Stored records:
<<<<
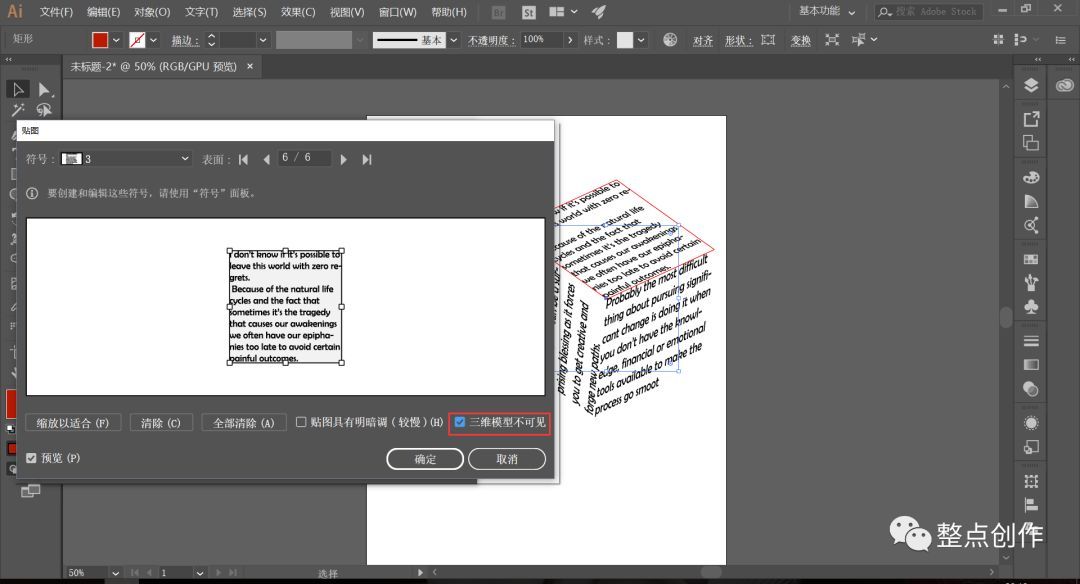The height and width of the screenshot is (584, 1080).
Task: Click the 缩放以适合 (F) button
Action: point(73,423)
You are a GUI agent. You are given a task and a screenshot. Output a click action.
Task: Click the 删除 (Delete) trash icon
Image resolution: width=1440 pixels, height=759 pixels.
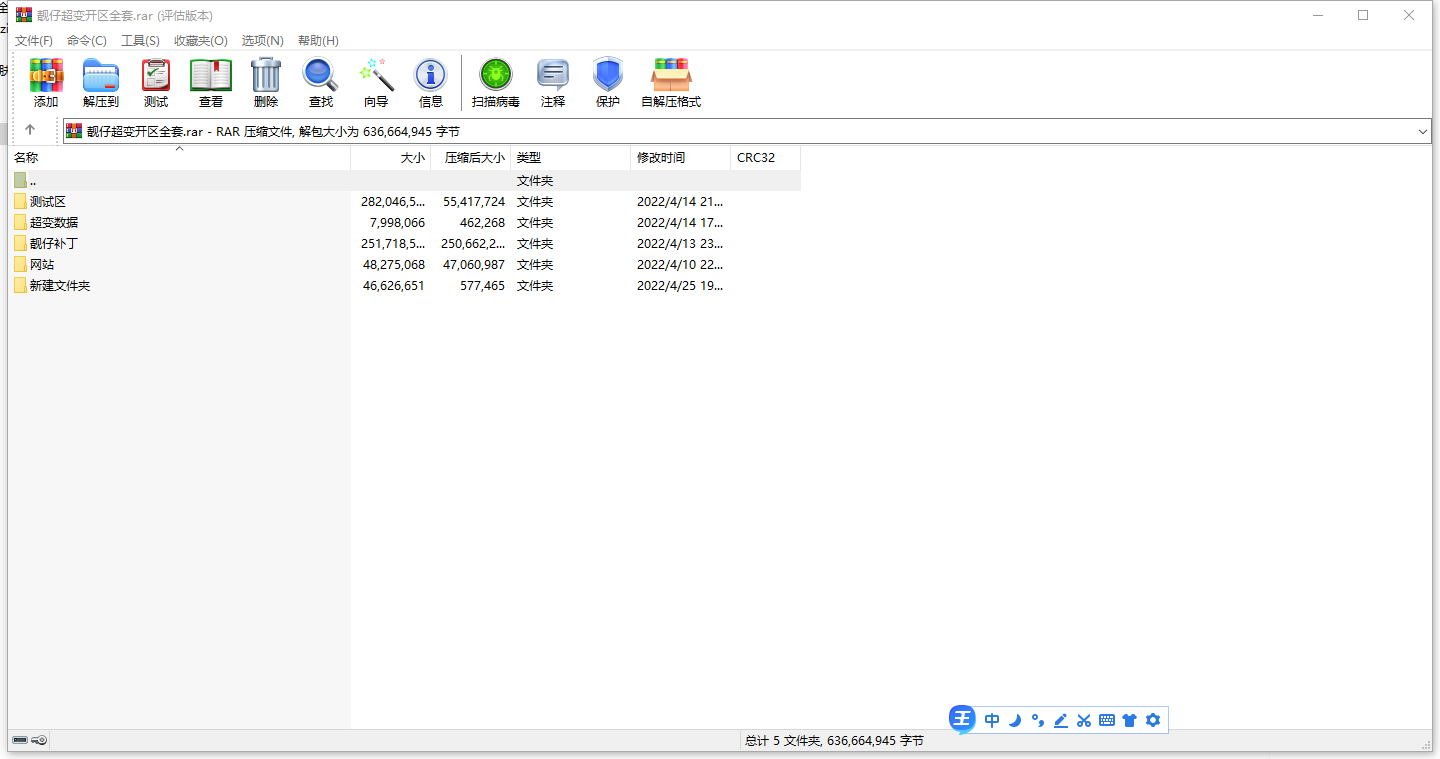265,82
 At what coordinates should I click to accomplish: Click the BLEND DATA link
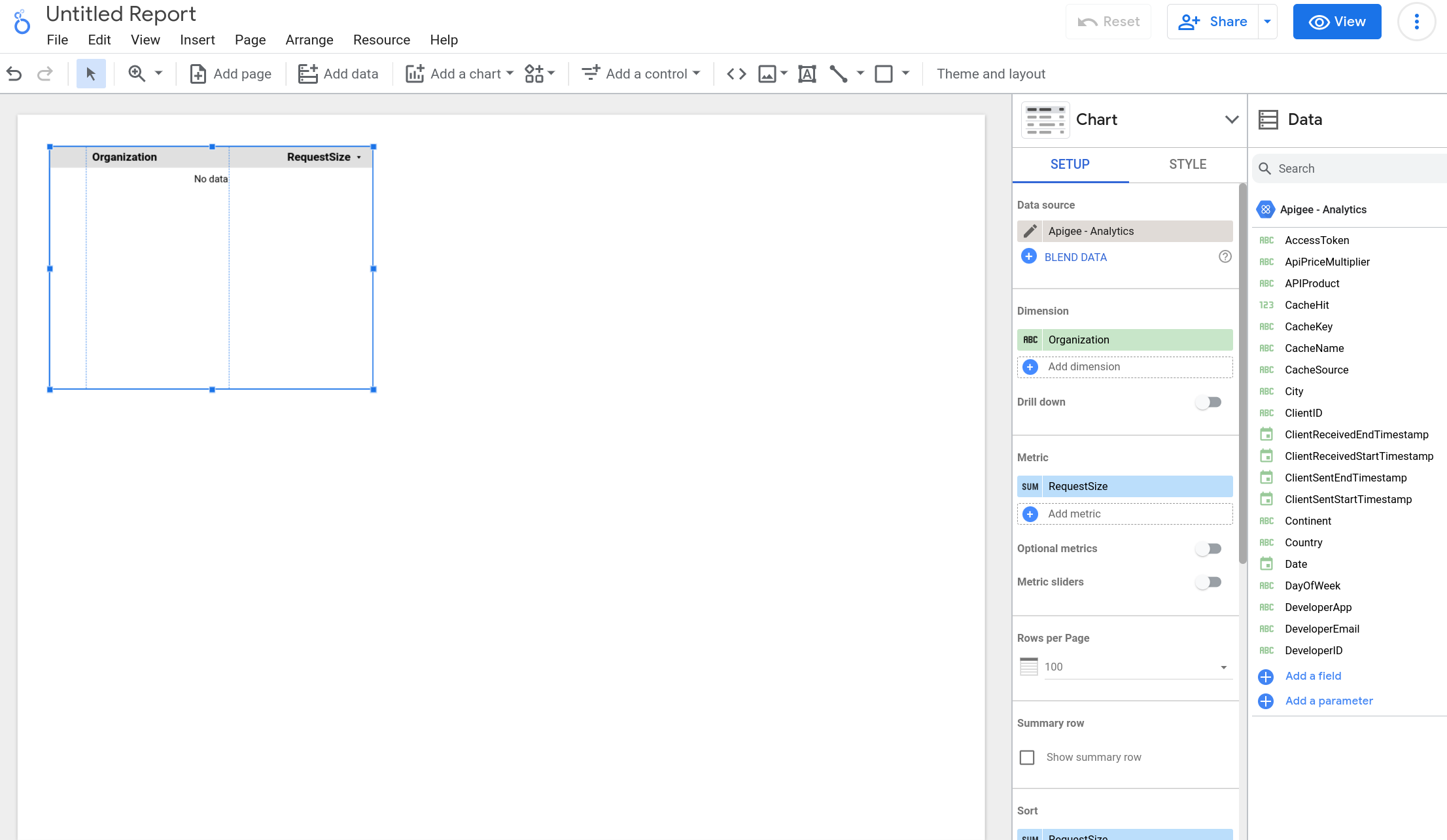[x=1076, y=257]
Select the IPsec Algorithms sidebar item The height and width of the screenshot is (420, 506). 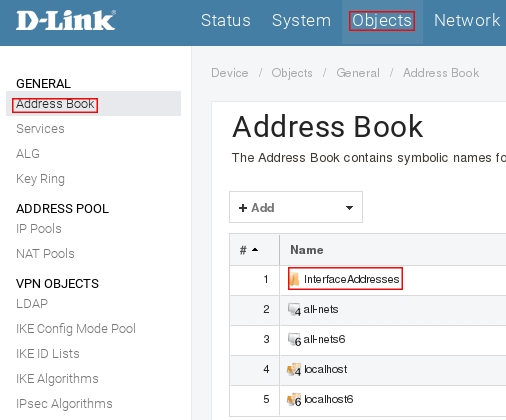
>>>>
Exactly the lines from the one that contains "You are a GUI" to the last line of the data, both included, should be set down, and no pictures should appear among them.

▶ _Exercise output_
You are a GUI agent. You are given a task and a screenshot. Output a click action.
Task: Click the 删除 (Delete) trash icon
Image resolution: width=1440 pixels, height=759 pixels.
265,82
 At what coordinates should I click to accomplish: Click the BLEND DATA link
[x=1076, y=257]
Select the IPsec Algorithms sidebar item The height and width of the screenshot is (420, 506). 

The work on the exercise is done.